The partner layer also tells a story: Eridan appears as a radio integrator with its “Ultra-Clean Signal” platform; LITEON as a marketing partner focused on low-latency analytics and inference; Supermicro for integration. It’s the typical anatomy of a reordering industry: hardware modularizes, computing standardizes, and differentiation shifts toward software and operation.
The organizational risk for traditional incumbents is not that the technology doesn’t work. It’s that it works well enough to reconfigure purchasing decisions. Once an operator believes they can run RAN and AI on the same foundation, the procurement process shifts from buying “boxes” to buying computational capacity, software licenses, and operational support. That’s where margins change and winners emerge.
Augmented Intelligence at the Edge: Efficiency with Operational Insight
This announcement is marketed as a convergence of RAN and AI, but the human and operational impact depends on how AI is leveraged. Running inference alongside the network can enhance planning, anomaly detection, energy optimization, and low-latency industrial experiences. It can also devolve into blind automation if the only goal is cost-cutting without redesigning processes and responsibilities.The positive signal is that the announcement insists on determinism, policies, and sustained operation. That suggests a closer approach to “operational assistance” rather than “autopilot.” In networks, the AI that adds value is the one that reduces the time between observation and action with traceability: why GPU was reassigned, which KPI was prioritized, what limits were respected. The edge is not just a place to run models; it’s a place to make decisions with immediate consequences.

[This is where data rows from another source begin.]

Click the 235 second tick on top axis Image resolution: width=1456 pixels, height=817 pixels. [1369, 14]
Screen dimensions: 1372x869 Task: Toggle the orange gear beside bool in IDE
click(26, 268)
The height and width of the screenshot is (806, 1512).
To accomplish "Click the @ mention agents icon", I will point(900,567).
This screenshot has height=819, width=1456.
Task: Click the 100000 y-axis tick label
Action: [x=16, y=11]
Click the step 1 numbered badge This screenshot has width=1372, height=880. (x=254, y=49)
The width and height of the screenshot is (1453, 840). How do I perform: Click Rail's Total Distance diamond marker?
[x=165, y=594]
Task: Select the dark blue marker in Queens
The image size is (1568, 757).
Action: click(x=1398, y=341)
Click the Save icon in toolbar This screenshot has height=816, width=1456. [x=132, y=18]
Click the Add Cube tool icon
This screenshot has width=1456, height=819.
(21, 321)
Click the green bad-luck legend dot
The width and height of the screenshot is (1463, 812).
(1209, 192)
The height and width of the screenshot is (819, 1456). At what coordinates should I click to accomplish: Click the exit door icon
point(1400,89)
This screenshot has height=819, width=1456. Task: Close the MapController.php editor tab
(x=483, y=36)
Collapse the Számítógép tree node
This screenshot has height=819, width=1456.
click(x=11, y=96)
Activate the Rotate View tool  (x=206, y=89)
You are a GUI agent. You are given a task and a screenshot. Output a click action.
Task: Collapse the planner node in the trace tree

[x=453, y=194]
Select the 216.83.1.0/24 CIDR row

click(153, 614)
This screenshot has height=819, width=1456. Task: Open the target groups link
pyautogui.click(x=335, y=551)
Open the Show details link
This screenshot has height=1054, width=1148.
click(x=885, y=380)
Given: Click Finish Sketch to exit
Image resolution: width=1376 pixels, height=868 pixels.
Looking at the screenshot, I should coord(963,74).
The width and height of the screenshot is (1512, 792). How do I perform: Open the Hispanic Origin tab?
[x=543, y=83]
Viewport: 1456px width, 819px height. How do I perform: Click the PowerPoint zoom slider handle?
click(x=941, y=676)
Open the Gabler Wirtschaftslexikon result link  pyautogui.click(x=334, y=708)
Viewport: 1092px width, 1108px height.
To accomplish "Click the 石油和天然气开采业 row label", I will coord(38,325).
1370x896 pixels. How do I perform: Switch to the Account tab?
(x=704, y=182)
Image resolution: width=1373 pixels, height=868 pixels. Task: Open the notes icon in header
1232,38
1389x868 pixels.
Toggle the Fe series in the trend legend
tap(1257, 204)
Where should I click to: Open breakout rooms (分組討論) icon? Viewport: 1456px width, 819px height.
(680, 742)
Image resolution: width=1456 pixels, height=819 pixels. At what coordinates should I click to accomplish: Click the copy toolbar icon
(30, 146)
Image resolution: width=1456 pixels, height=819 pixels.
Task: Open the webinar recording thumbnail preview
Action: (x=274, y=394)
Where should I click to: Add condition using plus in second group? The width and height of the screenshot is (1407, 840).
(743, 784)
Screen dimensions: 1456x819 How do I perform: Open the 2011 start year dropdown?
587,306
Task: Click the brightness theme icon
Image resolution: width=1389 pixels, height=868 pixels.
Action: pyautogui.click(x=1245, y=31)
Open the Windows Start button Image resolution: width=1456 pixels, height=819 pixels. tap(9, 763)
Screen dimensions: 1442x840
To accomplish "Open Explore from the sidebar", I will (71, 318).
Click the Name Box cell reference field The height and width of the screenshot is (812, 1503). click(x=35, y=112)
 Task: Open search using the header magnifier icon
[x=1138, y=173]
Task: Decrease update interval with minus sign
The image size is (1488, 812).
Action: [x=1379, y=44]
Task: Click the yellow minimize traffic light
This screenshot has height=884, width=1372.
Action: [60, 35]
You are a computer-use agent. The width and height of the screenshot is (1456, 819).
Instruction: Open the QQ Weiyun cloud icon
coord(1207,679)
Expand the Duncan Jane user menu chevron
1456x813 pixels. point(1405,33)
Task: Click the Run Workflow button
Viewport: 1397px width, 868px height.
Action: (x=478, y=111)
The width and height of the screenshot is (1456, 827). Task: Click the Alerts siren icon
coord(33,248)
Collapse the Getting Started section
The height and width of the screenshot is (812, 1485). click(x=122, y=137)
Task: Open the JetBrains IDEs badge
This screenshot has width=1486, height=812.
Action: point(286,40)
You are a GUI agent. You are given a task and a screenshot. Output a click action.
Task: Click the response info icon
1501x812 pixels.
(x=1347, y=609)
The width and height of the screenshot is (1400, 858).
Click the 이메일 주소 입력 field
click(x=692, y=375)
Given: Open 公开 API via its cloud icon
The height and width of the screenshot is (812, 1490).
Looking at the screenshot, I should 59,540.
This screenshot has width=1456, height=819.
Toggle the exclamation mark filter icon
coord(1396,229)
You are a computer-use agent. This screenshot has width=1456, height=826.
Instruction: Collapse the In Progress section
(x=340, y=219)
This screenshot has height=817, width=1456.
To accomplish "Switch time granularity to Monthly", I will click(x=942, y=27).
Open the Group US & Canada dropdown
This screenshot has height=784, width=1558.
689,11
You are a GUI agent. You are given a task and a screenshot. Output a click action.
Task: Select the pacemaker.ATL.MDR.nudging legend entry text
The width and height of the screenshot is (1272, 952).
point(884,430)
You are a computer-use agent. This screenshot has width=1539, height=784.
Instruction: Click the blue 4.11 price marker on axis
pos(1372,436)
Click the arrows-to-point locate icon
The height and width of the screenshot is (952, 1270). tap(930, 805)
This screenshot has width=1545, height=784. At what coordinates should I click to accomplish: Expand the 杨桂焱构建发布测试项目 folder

In business terms, the most powerful case is the enterprise edge: factories, ports, logistics, industrial security. There, having 5G connectivity and low-latency analytics in the same spot reduces integration friction and simplifies service level agreements. The promise of “no trade-offs” on network performance while running AI becomes a commercial enabler because it reduces the customer’s argument that analytics will degrade connectivity.
At the same time, this model demands a new discipline: model governance, secure updates, regression testing on latency and stability, and teams that understand both radio and GPU. The real scarcity lies not in hardware, but in hybrid talent and the capability to operate these systems without improvisation.
The Market Direction Is Clear: Software That Demonetizes Rigidity
SynaXG claims it is ready for commercial deployment after demonstrating concurrent FR1, FR2, and AI workloads on NVIDIA AI Aerial infrastructure, with throughput and latency metrics compliant with operator operation and stability 24x7. This pushes the RAN market into a phase where specialized hardware starts losing its premium, and the differential repositions on software, orchestration, and operation.In terms of exponential dynamics, this category enters into the mature digitalization of RAN and moves towards disruption of the proprietary hardware model, with initial signs of demonetization of functions that previously required dedicated equipment. Technology must consolidate connectivity and intelligence to empower human judgment in operation and democratize access to advanced networks without reliance on rigid infrastructure.